On Tue, 2023-06-06 at 21:23 -0700, Eric Biggers wrote:
>
> > > > Reported-by: kernel test robot <[email protected]>
> > > > Closes:
> > > > https://lore.kernel.org/oe-kbuild-all/[email protected]/
> > >
> > > Are you sure Reported-by and Closes make sense?
> > > AFAIK the report was only on your first patch and nothing against upstream.
> > > So stating this in the updated patch is in vain.
> >
> > I left the metadata in only for the sake of posterity. If it's not
> > helpful, I'm ok with removing it.
> >
>
> IMO using Reported-by in cases like this is harmful, as it makes commits seem
> like bug fixes when they are not.

I've yet to see anyone disagree with that, and yet, the robot actively
asks for such tags to be included in patch resubmissions.

On the one hand, I can understand their desire to be recognised for
their efforts. At this point then we might suggest that we introduce a
different tag, say "Improved-by:" or "Issues-found-by:" or something.

On the other hand, I don't feel like we should give a robot more
recognition than we give _people_ reviewing, and we currently really
only recognise them by a Reviewed-by tag. Then again, that doesn't work
with the robot - it is pretty much looking at each patch and only
comments on a small fraction. We also really don't want it to comment on
each and every patch ...


So it seems we should ask the robot maintainers to just stop suggesting
those tags?

johannes

2023-06-07 08:49:39

by Richard Weinberger

[permalink] [raw]
Subject: Re: Reported-by/Closes tag for uncommitted issues (was: Re: [PATCH v2] uml: Replace strlcpy with strscpy)

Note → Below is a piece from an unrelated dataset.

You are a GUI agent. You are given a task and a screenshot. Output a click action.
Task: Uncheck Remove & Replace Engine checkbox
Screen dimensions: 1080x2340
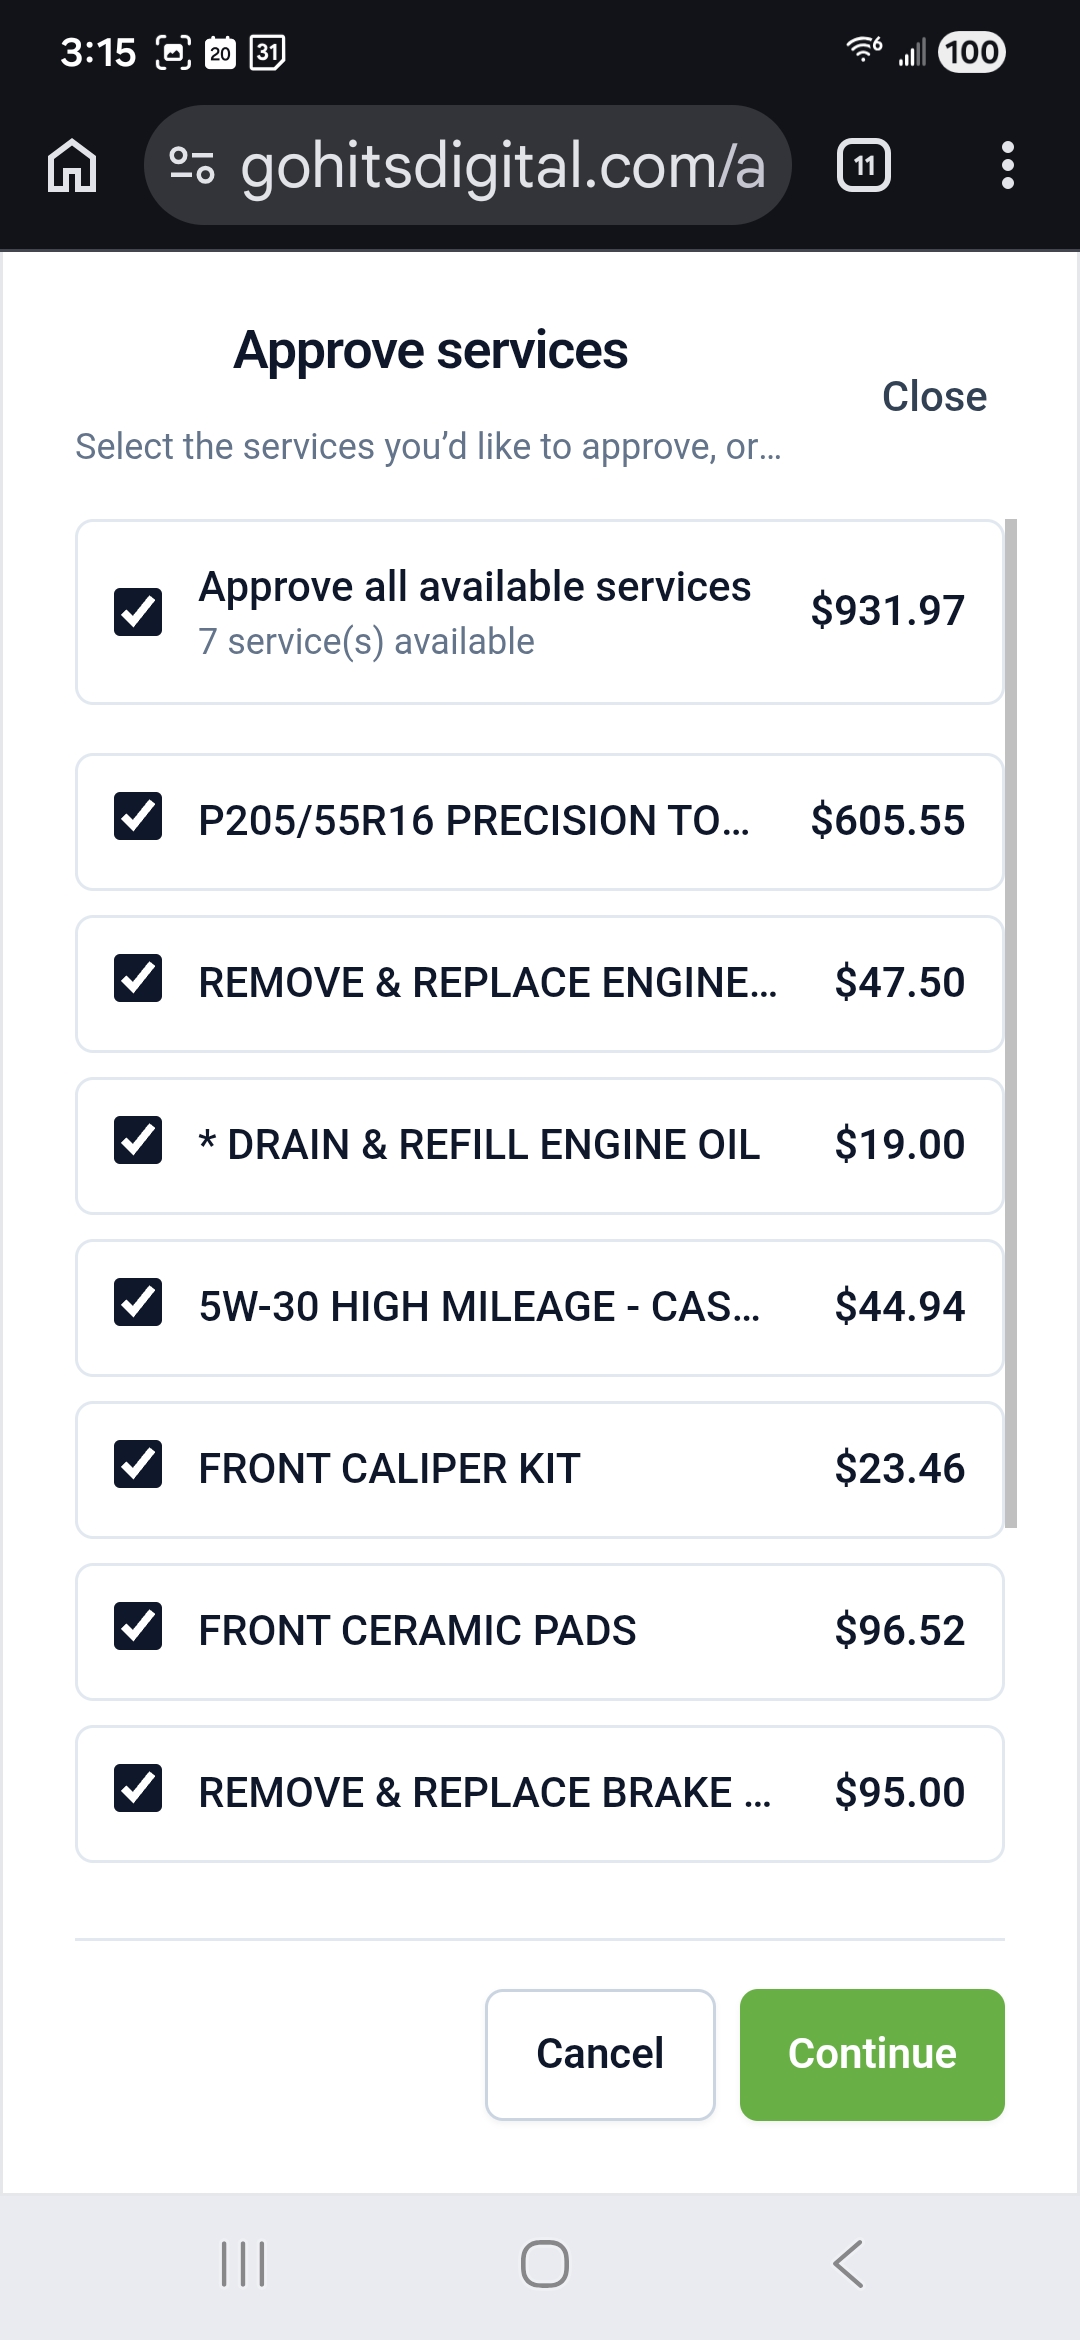138,978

----- Ursprüngliche Mail -----
> Von: "Johannes Berg" <[email protected]>
> On Tue, 2023-06-06 at 21:23 -0700, Eric Biggers wrote:
>>
>> > > > Reported-by: kernel test robot <[email protected]>
>> > > > Closes:
>> > > > https://lore.kernel.org/oe-kbuild-all/[email protected]/
>> > >
>> > > Are you sure Reported-by and Closes make sense?
>> > > AFAIK the report was only on your first patch and nothing against upstream.
>> > > So stating this in the updated patch is in vain.
>> >
>> > I left the metadata in only for the sake of posterity. If it's not
>> > helpful, I'm ok with removing it.
>> >
>>
>> IMO using Reported-by in cases like this is harmful, as it makes commits seem
>> like bug fixes when they are not.
>
> I've yet to see anyone disagree with that, and yet, the robot actively
> asks for such tags to be included in patch resubmissions.
>
> On the one hand, I can understand their desire to be recognised for
> their efforts. At this point then we might suggest that we introduce a
> different tag, say "Improved-by:" or "Issues-found-by:" or something.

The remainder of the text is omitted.